### What you will do
Find every line in the data that contains the word "tool". Return each of those lines.

Stored records
▽

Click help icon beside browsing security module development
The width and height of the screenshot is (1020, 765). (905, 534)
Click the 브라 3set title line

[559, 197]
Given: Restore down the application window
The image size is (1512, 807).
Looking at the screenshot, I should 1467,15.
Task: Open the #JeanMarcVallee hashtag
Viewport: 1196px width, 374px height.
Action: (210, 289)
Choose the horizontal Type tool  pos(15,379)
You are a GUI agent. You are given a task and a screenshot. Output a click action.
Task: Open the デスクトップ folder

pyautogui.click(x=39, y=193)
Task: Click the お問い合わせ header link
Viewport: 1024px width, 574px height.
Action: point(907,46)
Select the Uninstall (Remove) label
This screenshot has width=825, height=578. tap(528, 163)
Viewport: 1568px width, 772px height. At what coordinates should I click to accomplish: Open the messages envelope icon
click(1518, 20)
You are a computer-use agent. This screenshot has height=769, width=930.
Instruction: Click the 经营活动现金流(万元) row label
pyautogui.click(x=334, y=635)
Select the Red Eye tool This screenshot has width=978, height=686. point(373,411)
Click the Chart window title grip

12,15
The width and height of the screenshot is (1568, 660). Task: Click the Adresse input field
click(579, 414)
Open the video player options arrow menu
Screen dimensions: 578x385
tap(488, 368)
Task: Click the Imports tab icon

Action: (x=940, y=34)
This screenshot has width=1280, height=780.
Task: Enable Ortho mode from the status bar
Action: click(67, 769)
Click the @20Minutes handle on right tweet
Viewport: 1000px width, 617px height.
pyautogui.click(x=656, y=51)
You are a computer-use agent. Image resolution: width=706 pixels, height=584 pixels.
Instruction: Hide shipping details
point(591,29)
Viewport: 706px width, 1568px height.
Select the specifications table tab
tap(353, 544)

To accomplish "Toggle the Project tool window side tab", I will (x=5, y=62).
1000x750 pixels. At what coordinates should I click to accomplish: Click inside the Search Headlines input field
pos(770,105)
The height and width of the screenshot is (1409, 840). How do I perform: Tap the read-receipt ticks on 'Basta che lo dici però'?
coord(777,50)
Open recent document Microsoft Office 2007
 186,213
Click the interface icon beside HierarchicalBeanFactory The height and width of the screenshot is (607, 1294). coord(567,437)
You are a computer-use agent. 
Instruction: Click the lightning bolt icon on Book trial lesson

△

### Expected output
Choose the horizontal Type tool  pos(15,379)
Select the Red Eye tool This screenshot has width=978, height=686. point(373,411)
To accomplish "Toggle the Project tool window side tab", I will (x=5, y=62).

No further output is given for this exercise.